Le vice-ministre cubain des Affaires étrangères, Carlos Fernández de Cossío, a dénoncé dimanche, sur son profil Facebook, les déclarations du secrétaire d’État américain. Ce dernier a réaffirmé que les États-Unis continueraient d’exercer une pression économique maximale sur l’île, même si cela devait provoquer une crise humanitaire perçue comme une menace à 145 kilomètres des États-Unis et justifier une agression militaire.
« Nous devons prêter une attention particulière aux propos répétés du secrétaire d’État américain.
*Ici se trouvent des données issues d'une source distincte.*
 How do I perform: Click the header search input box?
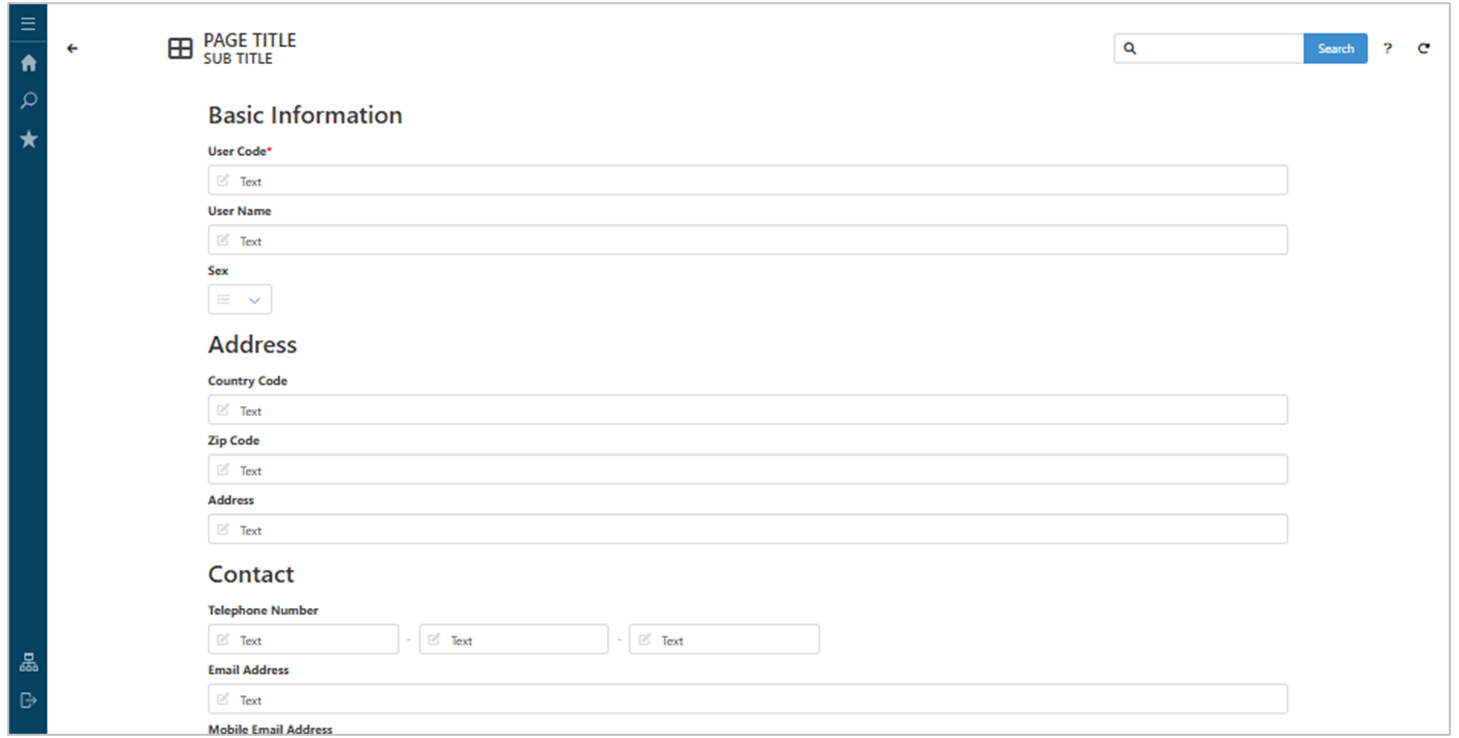(x=1220, y=48)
Selon lui, les États-Unis continueront d’exercer une pression économique maximale sur Cuba. Si cela provoque une crise humanitaire, ils y verront une menace à 145 kilomètres des États-Unis, et le président opterait pour une agression militaire », a écrit M. Fernández de Cossío dans sa publication.
Auparavant, Bruno Rodríguez Parrilla, ministre cubain des Affaires étrangères, avait dénoncé, dans un autre message publié sur son profil du même réseau social, que ce responsable américain répétait un discours mensonger et tentait de faire porter au gouvernement cubain la responsabilité des dommages causés par la politique de Washington à l’égard de l’île.
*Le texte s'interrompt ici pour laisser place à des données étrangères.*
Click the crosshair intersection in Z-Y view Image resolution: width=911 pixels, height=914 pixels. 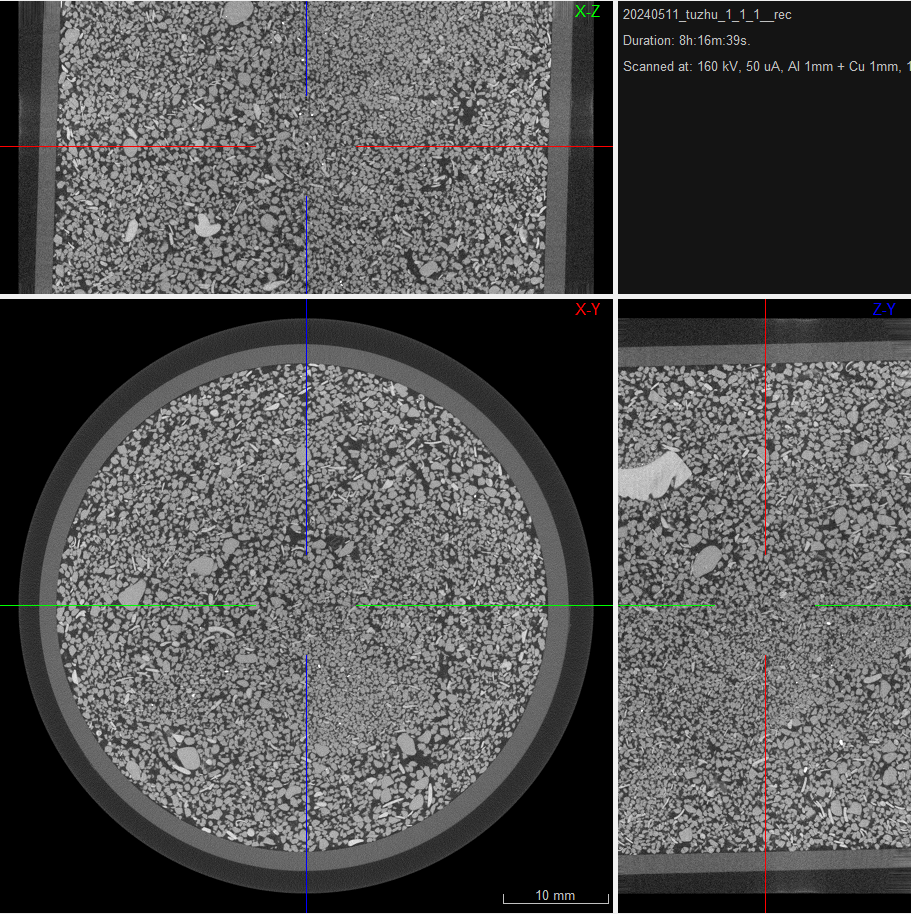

« Le secrétaire d’État répète son discours mensonger et tente de faire porter au gouvernement cubain la responsabilité des dommages impitoyables que le gouvernement américain inflige au peuple cubain », a déclaré Rodríguez Parrilla.
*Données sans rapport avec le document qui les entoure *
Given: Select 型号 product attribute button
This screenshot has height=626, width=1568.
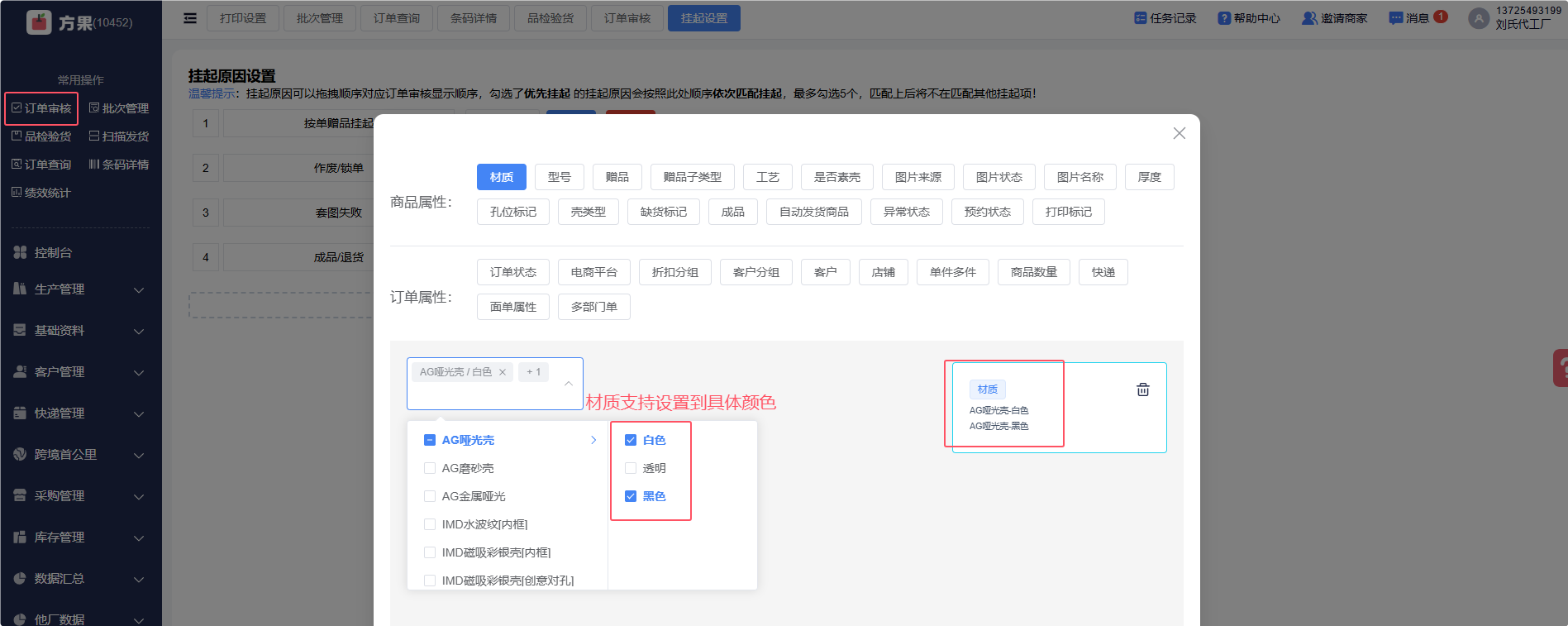Looking at the screenshot, I should coord(559,177).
Le ministre des Affaires étrangères a ajouté que le diplomate américain agissait comme porte-parole d’intérêts corrompus et vindicatifs concentrés dans le sud de la Floride, qui ne représentent en rien les sentiments de la majorité des Américains ni des Cubains qui y résident.
Rodríguez Parrilla a souligné que le responsable évoquait une aide de 100 millions de dollars, que Cuba n’a pas refusée, mais dont le cynisme est manifeste compte tenu des effets dévastateurs du blocus économique, commercial et financier, ainsi que de l’embargo énergétique.
Le ministre a rappelé que le secrétaire d’État avait utilisé le 20 mai, date marquant le début d’une période néocoloniale à Cuba avec l’amendement Platt, pour suggérer un retour de l’île à ce statut dépendant.
« Cuba néocoloniale et l’amendement Platt appartiennent au passé. Le présent et l’avenir sont à l’indépendance et à la souveraineté », a déclaré Rodríguez Parrilla dans sa publication.